Selected text:
┄┄┄┄┄┄┄┄┄┄┄┄┄┄┄┄┄┄┄┄

Olathe mom who was ejected from a school board meeting loses first round of her free speech lawsuit

By Dan Margolies – Kansas News Service

An Olathe woman who lost her race for Olathe school board and was later removed from a board meeting has lost her bid to prevent the board from enforcing its new policy governing public comments at meetings.

Jennifer Gilmore sued the board and various individuals in January, claiming they violated her First Amendment free-speech rights and the Kansas Open Meetings Act.

Gilmore, who has a child in the school district, ran for a seat on the school board in 2021, campaigning against mask mandates and critical race theory. She lost to Julie Steele by 65 votes.

At a Jan. 13, 2022, board meeting at which Steele and two other newly elected board members were sworn in, Gilmore got up to speak during the public comment portion.

After Gilmore made an apparent reference to Steele and her father’s expenditures on behalf of her campaign — and called Steele’s father, Johnson County precinct committeeman Jim Randall, a liar — the president of the board, Joe Beveridge, said, “You’re done. You are done.”

┄┄┄┄┄┄┄┄┄┄┄┄┄┄┄┄┄┄┄┄

Record extracts:
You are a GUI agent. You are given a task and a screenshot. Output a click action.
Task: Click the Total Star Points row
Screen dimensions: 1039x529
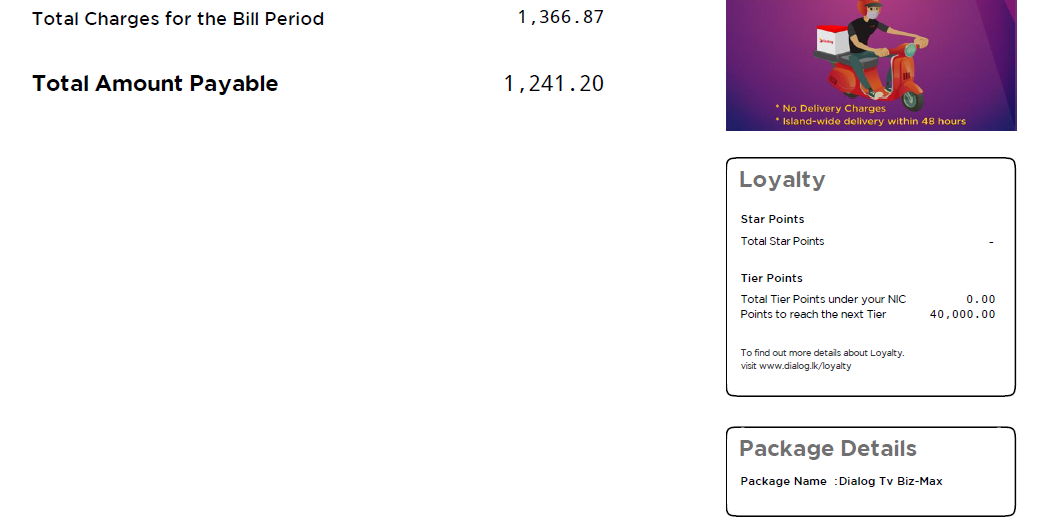point(867,241)
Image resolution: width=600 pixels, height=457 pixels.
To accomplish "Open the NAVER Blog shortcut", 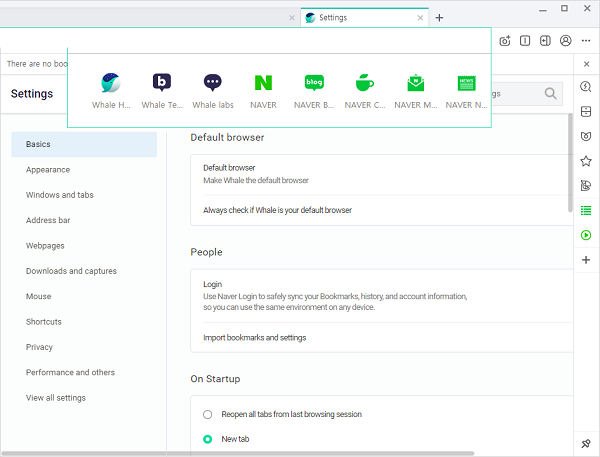I will pyautogui.click(x=315, y=84).
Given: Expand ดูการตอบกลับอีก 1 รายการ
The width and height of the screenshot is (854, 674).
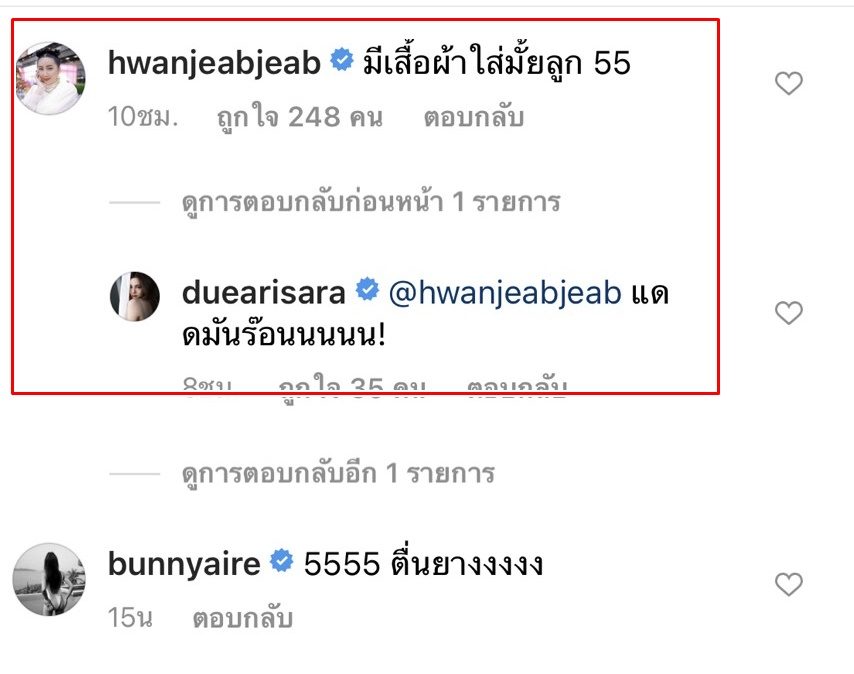Looking at the screenshot, I should (x=338, y=474).
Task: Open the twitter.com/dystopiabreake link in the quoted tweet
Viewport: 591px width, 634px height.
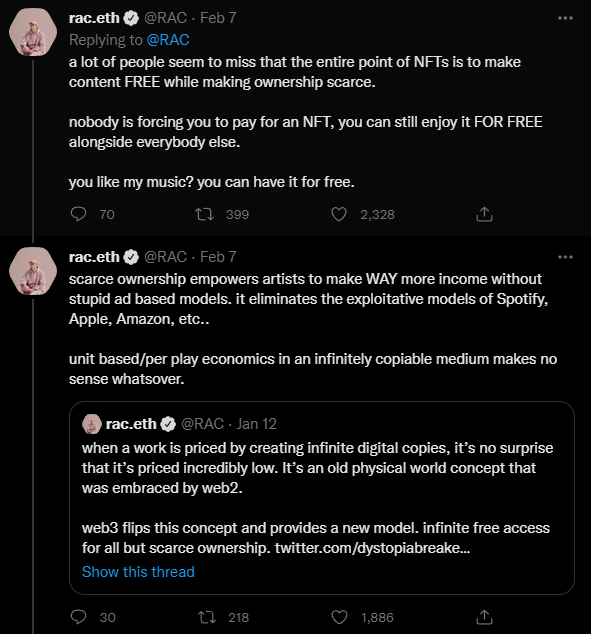Action: (372, 548)
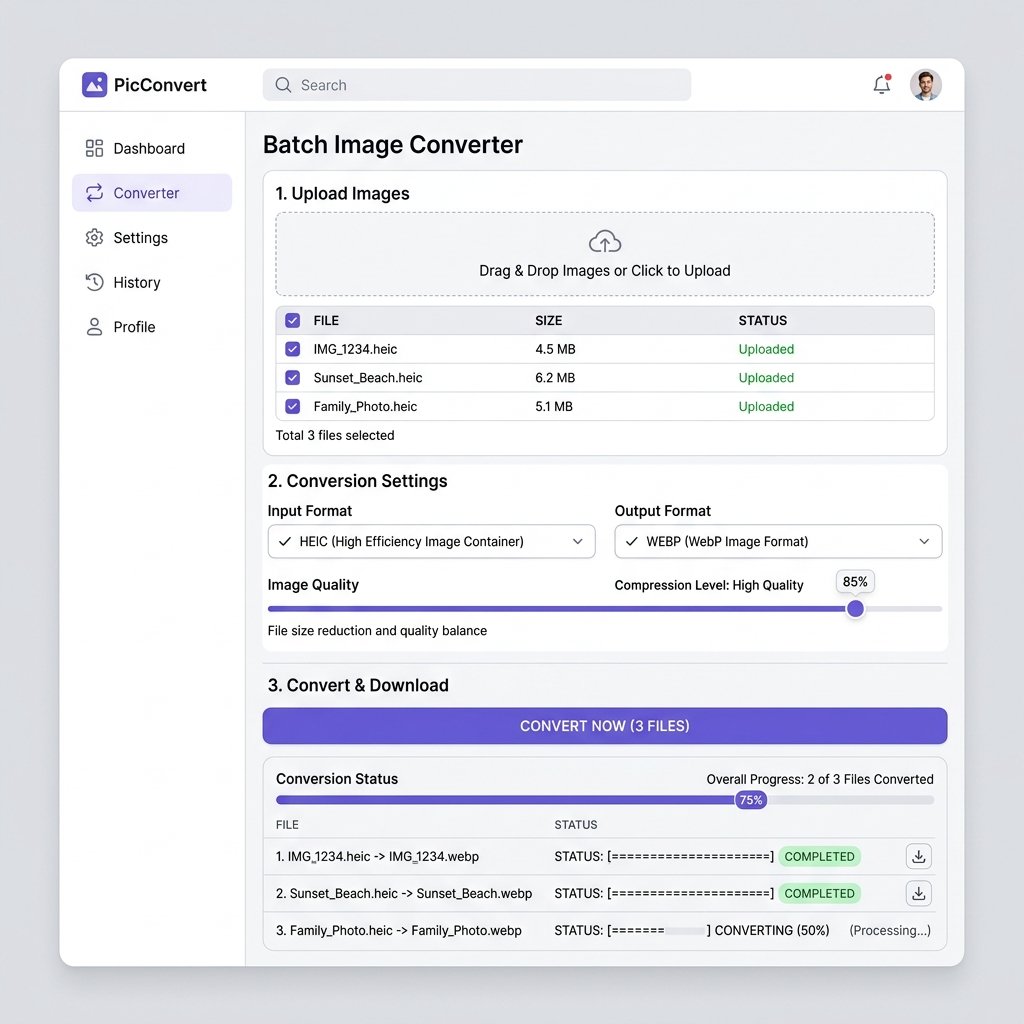Click the PicConvert logo icon
This screenshot has width=1024, height=1024.
(95, 85)
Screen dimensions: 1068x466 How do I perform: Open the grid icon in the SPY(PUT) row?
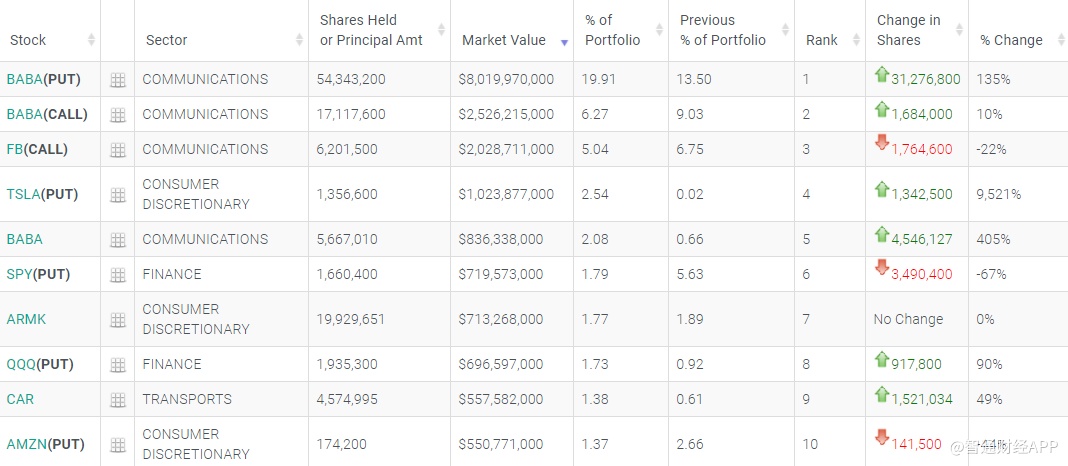[x=118, y=275]
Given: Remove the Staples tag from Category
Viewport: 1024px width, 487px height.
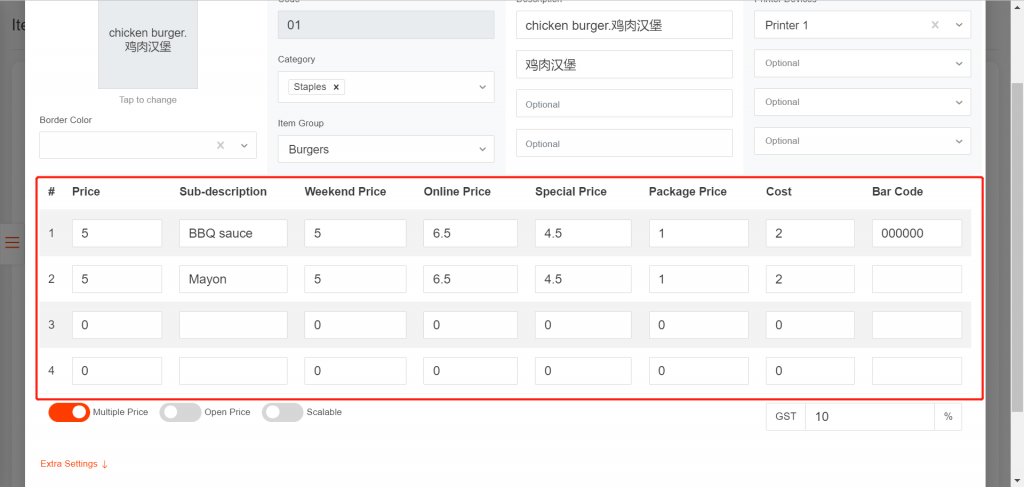Looking at the screenshot, I should point(336,87).
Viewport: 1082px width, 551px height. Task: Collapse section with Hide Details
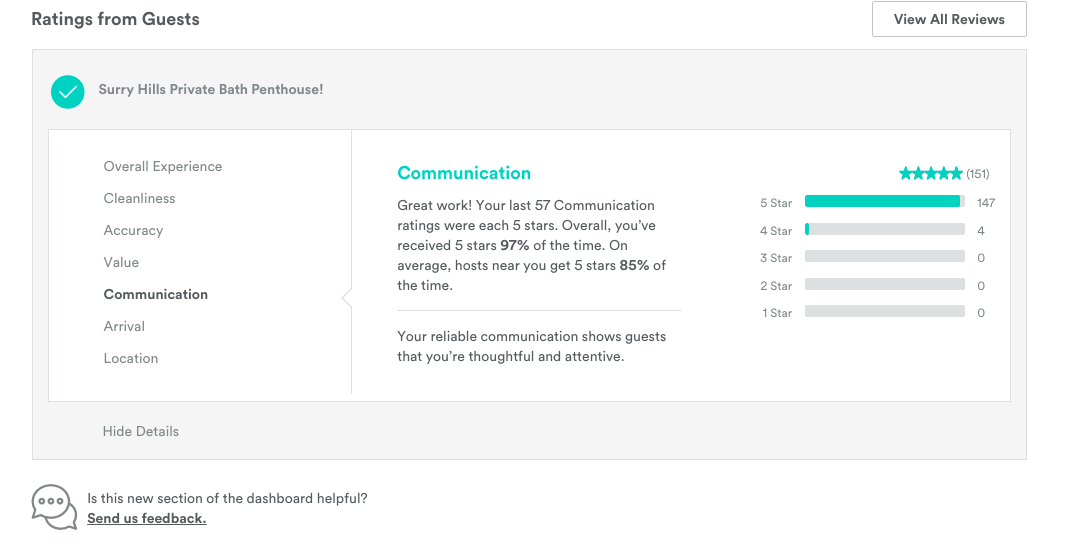pos(141,432)
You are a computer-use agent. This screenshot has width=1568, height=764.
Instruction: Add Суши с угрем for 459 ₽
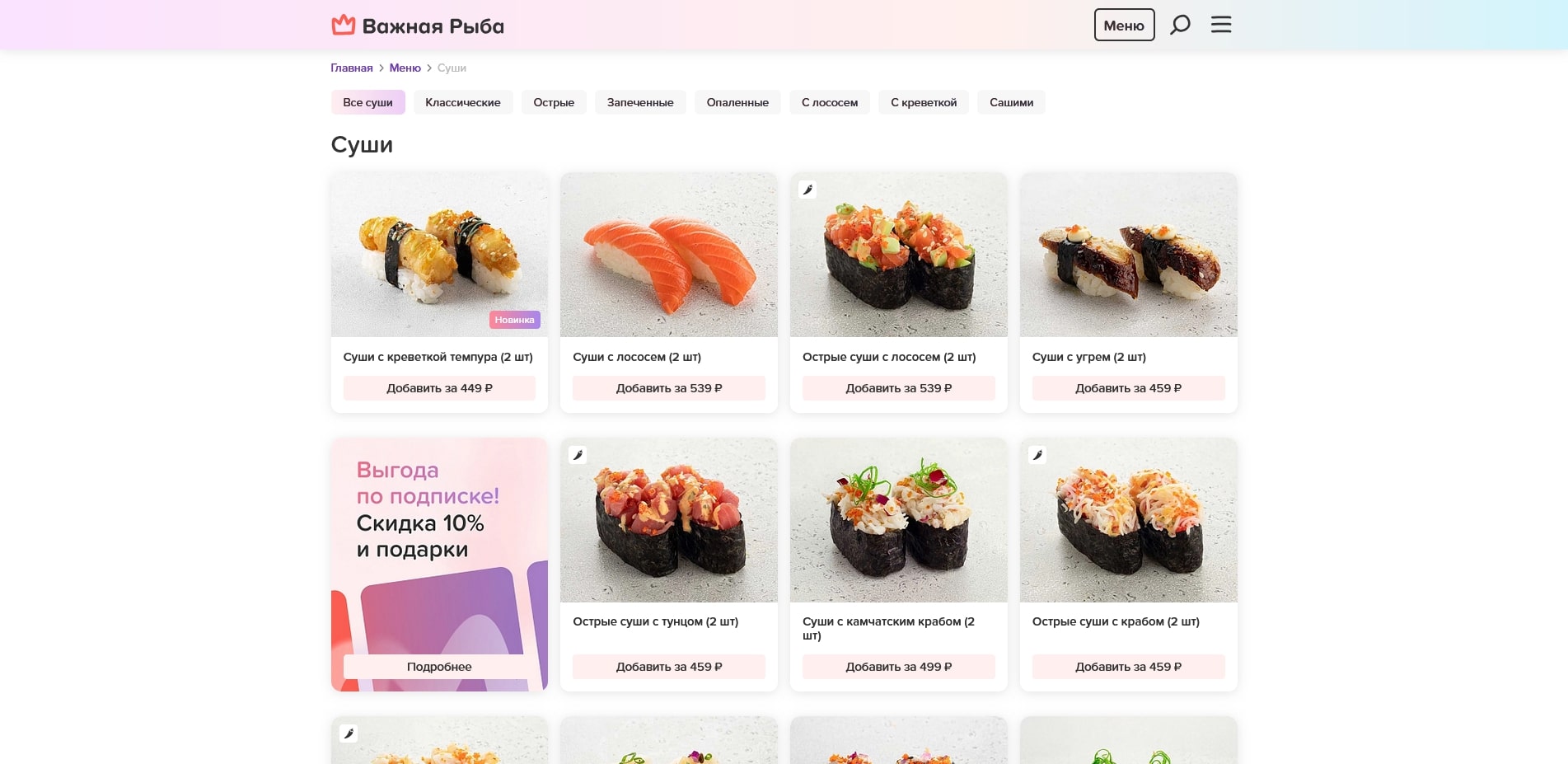tap(1128, 388)
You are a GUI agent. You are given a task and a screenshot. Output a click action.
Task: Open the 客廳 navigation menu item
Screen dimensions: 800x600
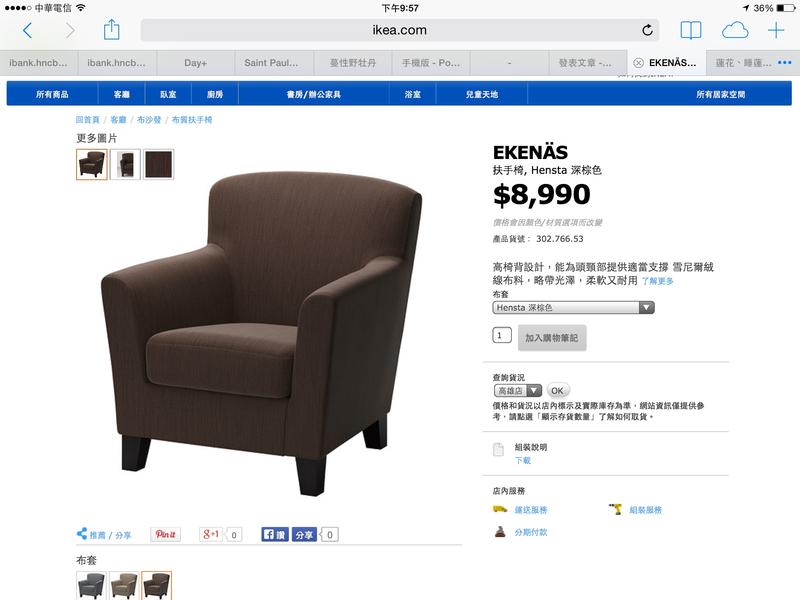(121, 94)
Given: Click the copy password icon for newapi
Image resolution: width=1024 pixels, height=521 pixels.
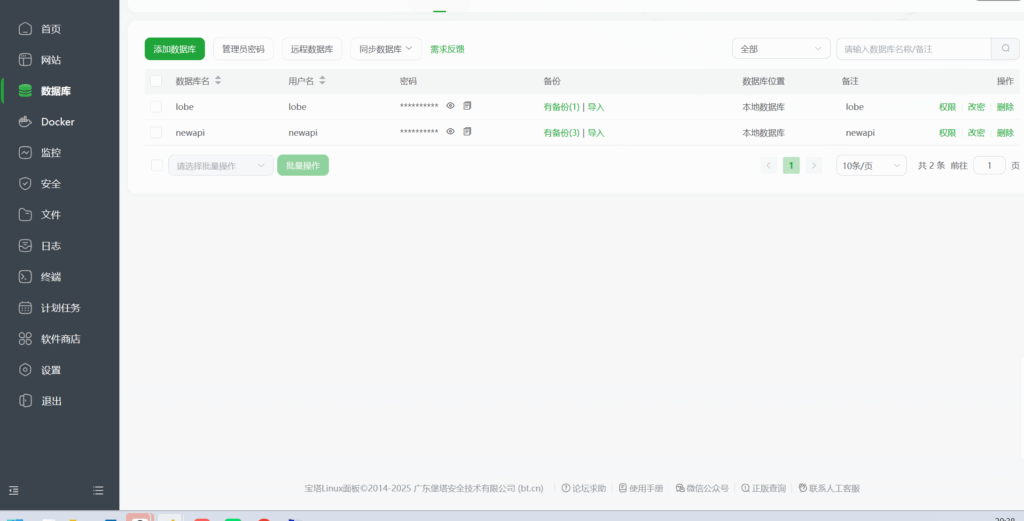Looking at the screenshot, I should 467,132.
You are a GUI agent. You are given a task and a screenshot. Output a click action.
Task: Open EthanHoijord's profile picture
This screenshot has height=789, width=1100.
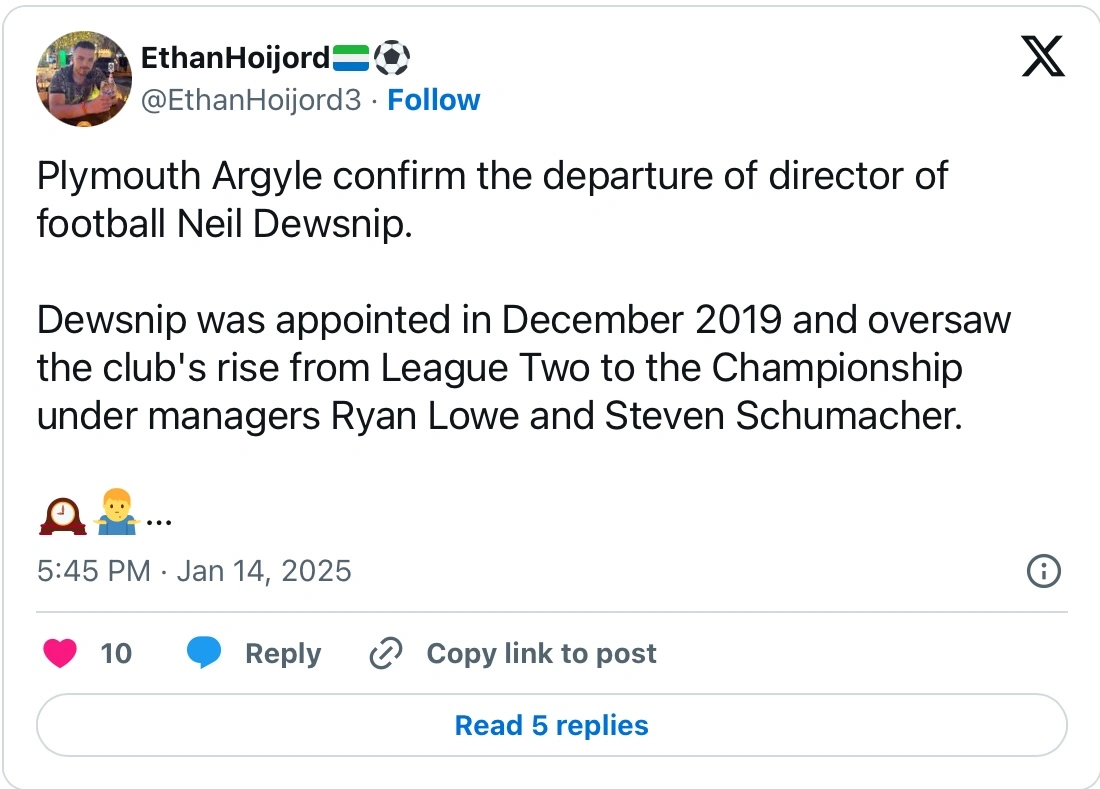tap(84, 79)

┄┄┄┄┄┄┄┄┄┄┄┄┄┄┄┄┄┄┄┄

Activity 1: In the article on the Olathe school board lawsuit, by how many votes did Jennifer Gilmore lose her 2021 race to Julie Steele?
Activity 2: In the article on the Olathe school board lawsuit, condense the paragraph beginning "Gilmore, who has a child in the school district" into one shorter sentence that keeps its main facts.
Activity 3: From the article on the Olathe school board lawsuit, output the part that opens with the words containing "Olathe mom who" and closes with "by 65 votes.".

Answer 1: She lost by 65 votes.

Answer 2: Gilmore, a parent in the district, ran for the school board in 2021 against mask mandates and critical race theory and lost to Julie Steele by 65 votes.

Answer 3:
Olathe mom who was ejected from a school board meeting loses first round of her free speech lawsuit

By Dan Margolies – Kansas News Service

An Olathe woman who lost her race for Olathe school board and was later removed from a board meeting has lost her bid to prevent the board from enforcing its new policy governing public comments at meetings.

Jennifer Gilmore sued the board and various individuals in January, claiming they violated her First Amendment free-speech rights and the Kansas Open Meetings Act.

Gilmore, who has a child in the school district, ran for a seat on the school board in 2021, campaigning against mask mandates and critical race theory. She lost to Julie Steele by 65 votes.